Exercise brief:
In the material below, find all lines with the string "agent" and copy them.

◆ ◆ ◆ ◆ ◆ ◆ ◆

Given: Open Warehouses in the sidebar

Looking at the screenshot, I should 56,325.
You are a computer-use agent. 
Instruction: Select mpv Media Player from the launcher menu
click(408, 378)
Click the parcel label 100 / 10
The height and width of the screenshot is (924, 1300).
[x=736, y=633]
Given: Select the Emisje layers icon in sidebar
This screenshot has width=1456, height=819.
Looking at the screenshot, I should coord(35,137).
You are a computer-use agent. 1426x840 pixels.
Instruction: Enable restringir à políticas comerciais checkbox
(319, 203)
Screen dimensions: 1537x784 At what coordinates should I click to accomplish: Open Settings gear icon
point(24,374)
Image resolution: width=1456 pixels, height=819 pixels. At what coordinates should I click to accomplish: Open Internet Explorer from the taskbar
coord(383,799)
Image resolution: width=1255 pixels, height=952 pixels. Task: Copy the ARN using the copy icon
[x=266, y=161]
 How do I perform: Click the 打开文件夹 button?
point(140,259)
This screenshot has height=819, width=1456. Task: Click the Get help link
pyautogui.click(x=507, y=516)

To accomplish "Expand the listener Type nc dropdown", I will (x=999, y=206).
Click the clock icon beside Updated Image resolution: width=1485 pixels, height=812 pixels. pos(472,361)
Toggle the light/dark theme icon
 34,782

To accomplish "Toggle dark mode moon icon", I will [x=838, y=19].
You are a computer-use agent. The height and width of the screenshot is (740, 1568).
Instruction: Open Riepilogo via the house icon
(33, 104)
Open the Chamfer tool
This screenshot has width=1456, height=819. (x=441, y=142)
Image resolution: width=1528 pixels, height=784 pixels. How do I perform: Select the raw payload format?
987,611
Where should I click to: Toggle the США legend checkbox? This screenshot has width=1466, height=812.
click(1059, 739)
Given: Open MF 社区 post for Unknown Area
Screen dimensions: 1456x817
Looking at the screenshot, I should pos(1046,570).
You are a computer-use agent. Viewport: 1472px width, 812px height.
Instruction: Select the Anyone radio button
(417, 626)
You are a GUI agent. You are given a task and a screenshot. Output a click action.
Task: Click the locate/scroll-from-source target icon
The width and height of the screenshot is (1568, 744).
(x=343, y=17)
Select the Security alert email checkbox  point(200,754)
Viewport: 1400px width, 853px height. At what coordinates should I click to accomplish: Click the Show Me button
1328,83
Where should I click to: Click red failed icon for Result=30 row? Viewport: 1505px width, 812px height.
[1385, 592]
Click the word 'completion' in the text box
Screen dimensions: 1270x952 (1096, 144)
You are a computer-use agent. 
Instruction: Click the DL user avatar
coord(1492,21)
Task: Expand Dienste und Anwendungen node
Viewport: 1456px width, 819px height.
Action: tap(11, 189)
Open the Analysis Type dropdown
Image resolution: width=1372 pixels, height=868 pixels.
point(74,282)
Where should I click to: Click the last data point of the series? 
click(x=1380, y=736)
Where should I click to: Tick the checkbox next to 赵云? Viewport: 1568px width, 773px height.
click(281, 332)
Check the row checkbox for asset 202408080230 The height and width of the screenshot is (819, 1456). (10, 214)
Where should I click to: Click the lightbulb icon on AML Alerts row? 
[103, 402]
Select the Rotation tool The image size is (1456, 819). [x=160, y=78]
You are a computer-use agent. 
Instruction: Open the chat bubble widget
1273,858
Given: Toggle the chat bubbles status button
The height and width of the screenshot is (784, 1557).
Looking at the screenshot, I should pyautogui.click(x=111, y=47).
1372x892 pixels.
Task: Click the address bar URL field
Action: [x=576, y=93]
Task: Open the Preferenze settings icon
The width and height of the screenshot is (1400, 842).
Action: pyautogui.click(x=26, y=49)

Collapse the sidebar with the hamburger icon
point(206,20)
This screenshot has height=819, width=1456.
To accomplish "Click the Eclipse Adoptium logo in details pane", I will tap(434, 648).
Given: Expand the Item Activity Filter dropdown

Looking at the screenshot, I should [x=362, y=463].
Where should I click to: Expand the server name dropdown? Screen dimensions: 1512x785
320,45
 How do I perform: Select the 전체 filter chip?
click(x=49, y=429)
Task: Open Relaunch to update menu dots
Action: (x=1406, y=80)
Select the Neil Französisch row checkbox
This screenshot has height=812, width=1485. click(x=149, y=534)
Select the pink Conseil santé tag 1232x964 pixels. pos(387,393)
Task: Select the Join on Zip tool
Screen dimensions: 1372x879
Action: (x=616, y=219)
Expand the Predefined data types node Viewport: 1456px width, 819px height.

◆ ◆ ◆ ◆ ◆ ◆ ◆

Written response:
You are a computer-use agent. 
You are a computer-use agent. 1426x840 pixels.
You are a computer-use agent. The height and width of the screenshot is (740, 1568).
You are a computer-use agent. Viewport: 1472px width, 812px height.
You are a GUI agent. You are given a task and a screenshot. Output a click action.
You are a computer-use agent. 
You are a computer-use agent. 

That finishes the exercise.